GENERAL THORACIC SURGERY

Preoperative and intraoperative ultrasonographic examination as an aid in lung cancer operations

Toshiki Tatsumura, MD, PhD

Toyama, Japan

From the Department of Emergency, Toyama Medical and Pharmaceutical University, Toyama, Japan.

Presented in part at the Sixth World Conference of Lung Cancer, Melbourne, Australia, November 1991.
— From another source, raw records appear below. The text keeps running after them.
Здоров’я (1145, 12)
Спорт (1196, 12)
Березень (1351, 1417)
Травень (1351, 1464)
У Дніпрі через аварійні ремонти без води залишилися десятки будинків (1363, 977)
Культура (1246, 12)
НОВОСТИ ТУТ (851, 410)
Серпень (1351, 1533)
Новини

Received for publication Sept. 2, 1994. Accepted for publication Dec. 20, 1994. Address for reprints: Toshiki Tatsumura, MD, PhD, FCCP, FICA, Emergency Department, Toyama Medical and Pharmaceutical University, 2630 Sugitani, Toyama 930-01, Japan.

Abstract

To assess the extent of tumor invasion in lung cancer, my colleagues and I routinely use preoperative transesophageal ultrasonic endoscopy and intraoperative ultrasonography in addition to preoperative roentgenography, computed tomographic scanning, and other standard procedures. Both transesophageal ultrasonic endoscopy and intraoperative ultrasonography allow for a real-time assessment of the extent to which the lung cancer has invaded adjacent organs and are useful in determining the operability and safety margin of the involved organ or organs. We found intraoperative ultrasonography to be more accurate than transesophageal ultrasonic endoscopy, because intraoperative ultrasonography can be done at any time during the operation, as needed, and the probe can be directly applied to the desired location from a variety of angles. In contrast, when transesophageal ultrasonic endoscopy is used, the presence of air in the lung tissue can interfere with an accurate evaluation of some aspects of the tumor. Our results indicate that the sensitivity of transesophageal ultrasonic endoscopy and intraoperative ultrasonography is 68.4% and 100%, respectively, and the specificity is 81.3% for transesophageal ultrasonic endoscopy and 95.5% for intraoperative ultrasonography. (J THORACCARDIOVASCSURG1995;110: 606-12)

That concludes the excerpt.